More specifically, AQR Capital Management was the largest shareholder of AFLAC Incorporated (NYSE:AFL), with a stake worth $514.6 million reported as of the end of September. Trailing AQR Capital Management was Balyasny Asset Management, which amassed a stake valued at $83 million. Ariel Investments, Citadel Investment Group, and Adage Capital Management were also very fond of the stock, giving the stock large weights in their portfolios.

Seeing as AFLAC Incorporated (NYSE:AFL) has faced declining sentiment from the smart money, we can see that there exists a select few fund managers who sold off their full holdings by the end of the third quarter. Interestingly, Peter Rathjens, Bruce Clarke and John Campbell’s Arrowstreet Capital sold off the largest investment of the “upper crust” of funds followed by Insider Monkey, totaling close to $34.7 million in stock, and Jim Simons’s Renaissance Technologies was right behind this move, as the fund said goodbye to about $12.4 million worth. These transactions are important to note, as aggregate hedge fund interest dropped by 2 funds by the end of the third quarter.

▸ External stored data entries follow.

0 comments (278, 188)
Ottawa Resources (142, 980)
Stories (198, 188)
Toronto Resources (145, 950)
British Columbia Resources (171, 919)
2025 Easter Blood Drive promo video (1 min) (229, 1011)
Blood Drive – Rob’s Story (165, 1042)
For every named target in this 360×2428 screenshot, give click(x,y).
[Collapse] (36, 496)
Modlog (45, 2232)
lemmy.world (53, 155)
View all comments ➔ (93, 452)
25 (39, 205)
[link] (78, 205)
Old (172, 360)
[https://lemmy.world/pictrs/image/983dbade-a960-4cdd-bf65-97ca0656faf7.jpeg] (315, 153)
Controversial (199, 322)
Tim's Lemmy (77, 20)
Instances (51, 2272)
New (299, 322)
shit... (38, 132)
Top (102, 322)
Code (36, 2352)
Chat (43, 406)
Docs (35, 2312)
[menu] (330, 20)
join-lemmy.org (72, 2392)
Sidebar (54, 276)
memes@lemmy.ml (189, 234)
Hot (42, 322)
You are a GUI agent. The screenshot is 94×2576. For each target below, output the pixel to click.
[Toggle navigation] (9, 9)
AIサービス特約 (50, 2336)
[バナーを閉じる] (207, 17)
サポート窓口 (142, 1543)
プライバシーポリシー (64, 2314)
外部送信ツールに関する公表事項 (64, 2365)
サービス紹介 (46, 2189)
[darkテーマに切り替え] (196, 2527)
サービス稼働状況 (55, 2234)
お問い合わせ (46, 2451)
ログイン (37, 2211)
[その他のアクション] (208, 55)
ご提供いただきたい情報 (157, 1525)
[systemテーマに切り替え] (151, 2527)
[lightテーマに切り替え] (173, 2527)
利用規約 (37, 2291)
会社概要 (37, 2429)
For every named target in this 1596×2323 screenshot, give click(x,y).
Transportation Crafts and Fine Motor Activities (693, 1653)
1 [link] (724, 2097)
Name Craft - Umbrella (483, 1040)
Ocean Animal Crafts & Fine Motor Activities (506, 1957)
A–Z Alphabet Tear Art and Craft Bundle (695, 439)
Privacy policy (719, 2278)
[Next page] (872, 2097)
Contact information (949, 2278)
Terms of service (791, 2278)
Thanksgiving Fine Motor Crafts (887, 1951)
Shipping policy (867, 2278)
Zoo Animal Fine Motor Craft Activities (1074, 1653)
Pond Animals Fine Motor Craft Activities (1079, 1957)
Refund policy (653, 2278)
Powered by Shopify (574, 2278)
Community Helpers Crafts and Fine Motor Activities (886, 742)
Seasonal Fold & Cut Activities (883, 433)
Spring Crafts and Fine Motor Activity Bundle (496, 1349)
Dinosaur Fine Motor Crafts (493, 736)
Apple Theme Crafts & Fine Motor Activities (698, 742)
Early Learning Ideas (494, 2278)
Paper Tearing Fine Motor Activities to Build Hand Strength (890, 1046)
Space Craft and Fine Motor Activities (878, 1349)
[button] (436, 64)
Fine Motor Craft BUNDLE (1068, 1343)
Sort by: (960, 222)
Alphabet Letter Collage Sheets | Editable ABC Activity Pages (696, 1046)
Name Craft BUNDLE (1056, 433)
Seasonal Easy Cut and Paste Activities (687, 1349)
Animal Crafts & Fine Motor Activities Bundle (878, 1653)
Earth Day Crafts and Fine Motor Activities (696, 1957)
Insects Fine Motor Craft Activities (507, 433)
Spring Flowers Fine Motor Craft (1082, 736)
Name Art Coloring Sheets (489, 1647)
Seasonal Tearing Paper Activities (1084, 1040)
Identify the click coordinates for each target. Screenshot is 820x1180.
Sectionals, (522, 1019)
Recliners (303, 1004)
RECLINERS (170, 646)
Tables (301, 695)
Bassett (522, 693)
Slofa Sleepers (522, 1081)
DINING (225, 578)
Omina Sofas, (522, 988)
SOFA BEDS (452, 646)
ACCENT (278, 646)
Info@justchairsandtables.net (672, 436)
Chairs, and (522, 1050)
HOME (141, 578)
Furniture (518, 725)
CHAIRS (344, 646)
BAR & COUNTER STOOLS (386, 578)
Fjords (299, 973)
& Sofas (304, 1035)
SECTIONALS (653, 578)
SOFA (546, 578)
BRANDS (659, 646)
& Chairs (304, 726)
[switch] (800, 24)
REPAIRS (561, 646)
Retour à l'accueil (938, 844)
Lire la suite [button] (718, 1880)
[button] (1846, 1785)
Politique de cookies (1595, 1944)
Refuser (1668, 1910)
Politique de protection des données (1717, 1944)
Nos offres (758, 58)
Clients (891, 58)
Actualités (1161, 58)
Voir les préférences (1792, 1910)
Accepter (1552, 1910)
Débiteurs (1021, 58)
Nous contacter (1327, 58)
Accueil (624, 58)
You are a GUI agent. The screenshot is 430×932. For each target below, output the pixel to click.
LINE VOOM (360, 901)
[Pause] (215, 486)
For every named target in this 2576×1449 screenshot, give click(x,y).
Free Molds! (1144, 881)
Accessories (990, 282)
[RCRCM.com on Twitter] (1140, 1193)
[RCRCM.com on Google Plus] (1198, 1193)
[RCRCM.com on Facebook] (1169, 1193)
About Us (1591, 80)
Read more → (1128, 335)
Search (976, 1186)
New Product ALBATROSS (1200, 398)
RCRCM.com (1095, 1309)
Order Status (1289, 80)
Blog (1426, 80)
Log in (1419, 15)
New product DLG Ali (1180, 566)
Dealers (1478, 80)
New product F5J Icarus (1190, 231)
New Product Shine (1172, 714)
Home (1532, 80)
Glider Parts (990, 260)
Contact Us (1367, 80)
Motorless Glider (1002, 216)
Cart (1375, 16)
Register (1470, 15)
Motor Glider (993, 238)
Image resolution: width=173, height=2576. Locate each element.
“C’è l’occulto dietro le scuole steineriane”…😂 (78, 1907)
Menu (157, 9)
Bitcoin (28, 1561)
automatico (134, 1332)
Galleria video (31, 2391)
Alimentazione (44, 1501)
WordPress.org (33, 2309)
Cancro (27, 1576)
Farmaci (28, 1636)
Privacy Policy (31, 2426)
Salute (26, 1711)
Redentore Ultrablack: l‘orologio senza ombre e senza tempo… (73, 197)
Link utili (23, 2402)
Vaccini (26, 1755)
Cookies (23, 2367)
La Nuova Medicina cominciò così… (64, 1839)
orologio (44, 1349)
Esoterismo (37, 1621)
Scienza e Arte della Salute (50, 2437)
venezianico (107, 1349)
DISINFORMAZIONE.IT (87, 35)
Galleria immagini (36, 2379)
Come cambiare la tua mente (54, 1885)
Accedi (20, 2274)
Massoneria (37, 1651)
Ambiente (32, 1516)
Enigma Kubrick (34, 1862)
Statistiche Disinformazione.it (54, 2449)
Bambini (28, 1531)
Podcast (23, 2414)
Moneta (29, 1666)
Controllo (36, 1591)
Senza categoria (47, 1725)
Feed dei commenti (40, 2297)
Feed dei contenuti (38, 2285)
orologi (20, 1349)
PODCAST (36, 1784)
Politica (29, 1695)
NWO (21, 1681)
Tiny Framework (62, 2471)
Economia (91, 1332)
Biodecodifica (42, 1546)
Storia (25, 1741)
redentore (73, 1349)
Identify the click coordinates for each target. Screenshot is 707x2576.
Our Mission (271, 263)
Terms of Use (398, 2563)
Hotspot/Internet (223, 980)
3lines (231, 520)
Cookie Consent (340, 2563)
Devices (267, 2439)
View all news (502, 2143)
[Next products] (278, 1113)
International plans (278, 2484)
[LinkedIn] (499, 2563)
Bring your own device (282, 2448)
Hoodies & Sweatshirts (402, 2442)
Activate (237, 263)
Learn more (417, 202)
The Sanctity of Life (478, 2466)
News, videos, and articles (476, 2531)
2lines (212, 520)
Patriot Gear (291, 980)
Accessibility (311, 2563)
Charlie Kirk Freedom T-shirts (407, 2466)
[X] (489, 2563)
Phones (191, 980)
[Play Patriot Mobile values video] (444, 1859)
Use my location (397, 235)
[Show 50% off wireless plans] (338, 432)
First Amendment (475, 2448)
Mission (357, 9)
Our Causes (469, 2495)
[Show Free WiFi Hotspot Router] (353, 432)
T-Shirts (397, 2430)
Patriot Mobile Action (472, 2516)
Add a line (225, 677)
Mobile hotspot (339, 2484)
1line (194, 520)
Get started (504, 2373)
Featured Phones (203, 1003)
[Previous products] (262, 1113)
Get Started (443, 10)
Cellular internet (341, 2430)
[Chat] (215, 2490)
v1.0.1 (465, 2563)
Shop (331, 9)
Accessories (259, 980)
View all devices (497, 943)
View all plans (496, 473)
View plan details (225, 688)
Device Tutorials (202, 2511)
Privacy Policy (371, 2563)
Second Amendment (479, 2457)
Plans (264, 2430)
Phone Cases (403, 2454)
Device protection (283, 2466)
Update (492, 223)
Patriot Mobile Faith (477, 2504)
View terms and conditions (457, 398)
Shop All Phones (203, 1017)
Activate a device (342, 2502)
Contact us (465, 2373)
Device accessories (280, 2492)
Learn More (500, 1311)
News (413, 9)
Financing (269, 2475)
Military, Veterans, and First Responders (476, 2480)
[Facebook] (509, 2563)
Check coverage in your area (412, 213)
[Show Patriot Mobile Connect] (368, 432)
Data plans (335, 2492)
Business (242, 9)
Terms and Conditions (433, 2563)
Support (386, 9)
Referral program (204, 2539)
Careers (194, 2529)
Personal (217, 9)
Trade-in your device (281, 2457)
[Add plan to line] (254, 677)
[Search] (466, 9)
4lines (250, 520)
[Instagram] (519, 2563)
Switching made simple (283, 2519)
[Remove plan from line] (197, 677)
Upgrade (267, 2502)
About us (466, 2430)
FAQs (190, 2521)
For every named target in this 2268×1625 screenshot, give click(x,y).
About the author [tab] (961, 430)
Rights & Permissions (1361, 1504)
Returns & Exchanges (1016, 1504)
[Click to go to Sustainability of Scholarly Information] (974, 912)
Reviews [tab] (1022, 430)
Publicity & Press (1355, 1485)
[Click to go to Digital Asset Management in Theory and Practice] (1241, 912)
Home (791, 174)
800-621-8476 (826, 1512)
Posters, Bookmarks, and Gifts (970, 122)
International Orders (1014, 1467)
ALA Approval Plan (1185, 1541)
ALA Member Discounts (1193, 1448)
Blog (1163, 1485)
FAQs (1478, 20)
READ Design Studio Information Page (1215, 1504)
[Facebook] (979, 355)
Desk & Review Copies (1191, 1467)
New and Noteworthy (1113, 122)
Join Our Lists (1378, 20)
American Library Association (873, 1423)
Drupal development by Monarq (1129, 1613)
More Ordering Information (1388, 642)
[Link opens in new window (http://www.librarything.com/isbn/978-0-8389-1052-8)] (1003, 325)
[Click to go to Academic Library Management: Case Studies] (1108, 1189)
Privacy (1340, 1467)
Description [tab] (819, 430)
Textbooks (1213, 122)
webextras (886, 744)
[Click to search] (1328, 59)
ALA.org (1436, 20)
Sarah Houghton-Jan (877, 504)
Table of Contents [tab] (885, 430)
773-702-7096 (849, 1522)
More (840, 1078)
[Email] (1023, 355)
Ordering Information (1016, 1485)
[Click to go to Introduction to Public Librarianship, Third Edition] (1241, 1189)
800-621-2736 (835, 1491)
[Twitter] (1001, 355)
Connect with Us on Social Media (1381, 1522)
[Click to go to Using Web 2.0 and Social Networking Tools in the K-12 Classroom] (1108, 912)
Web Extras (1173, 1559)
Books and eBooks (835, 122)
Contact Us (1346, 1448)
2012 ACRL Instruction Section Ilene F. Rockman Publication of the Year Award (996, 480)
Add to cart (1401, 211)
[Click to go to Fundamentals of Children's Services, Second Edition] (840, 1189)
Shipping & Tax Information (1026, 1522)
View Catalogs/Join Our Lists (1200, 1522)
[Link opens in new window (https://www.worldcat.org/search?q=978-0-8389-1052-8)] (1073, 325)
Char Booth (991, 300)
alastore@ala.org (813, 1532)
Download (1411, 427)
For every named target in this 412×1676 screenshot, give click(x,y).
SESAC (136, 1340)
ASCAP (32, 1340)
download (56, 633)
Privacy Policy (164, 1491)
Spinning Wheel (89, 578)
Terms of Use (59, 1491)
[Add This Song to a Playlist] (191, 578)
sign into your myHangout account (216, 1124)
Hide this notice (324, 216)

Let’s go over hedge fund activity in other stocks similar to AFLAC Incorporated (NYSE:AFL). We will take a look at Energy Transfer L.P. (NYSE:ET), Target Corporation (NYSE:TGT), Delta Air Lines, Inc. (NYSE:DAL), and Kinder Morgan Inc (NYSE:KMI). This group of stocks’ market valuations match AFL’s market valuation.

Ticker No of HFs with positions Total Value of HF Positions (x1000) Change in HF Position
ET 30 741381 8
TGT 40 1209924 -2
DAL 73 6625539 6
KMI 48 1658607 -2
Average 47.75 2558863 2.5

View table here if you experience formatting issues.

As you can see these stocks had an average of 47.75 hedge funds with bullish positions and the average amount invested in these stocks was $2559 million. That figure was $862 million in AFL’s case. Delta Air Lines, Inc. (NYSE:DAL) is the most popular stock in this table. On the other hand Energy Transfer L.P. (NYSE:ET) is the least popular one with only 30 bullish hedge fund positions. Compared to these stocks AFLAC Incorporated (NYSE:AFL) is even less popular than ET. Considering that hedge funds aren’t fond of this stock in relation to other companies analyzed in this article, it may be a good idea to analyze it in detail and understand why the smart money for the most part isn’t behind this stock. Our calculations showed that top 15 most popular stocks among hedge funds returned 19.7% through March 15th and outperformed the S&P 500 ETF (SPY) by 6.6 percentage points. Unfortunately AFL wasn’t in this group. Hedge funds that bet on AFL were disappointed as the stock returned 10.2% and underperformed the market. If you are interested in investing in large cap stocks, you should check out the top 15 hedge fund stocks as 13 of these outperformed the market.